## EXERCISE TASK
Convert everything from the line containing "Task: Open the Picture menu" down to the end of the items into a two-column CSV with the headers instruction and response, one row per item. Put each field in quotes and replace any line breaks with spaces.

## Stored items
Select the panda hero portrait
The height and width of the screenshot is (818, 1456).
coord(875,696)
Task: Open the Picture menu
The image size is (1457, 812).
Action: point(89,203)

## TASK RESPONSE
instruction,response
"Task: Open the Picture menu The image size is (1457, 812).","Action: point(89,203)"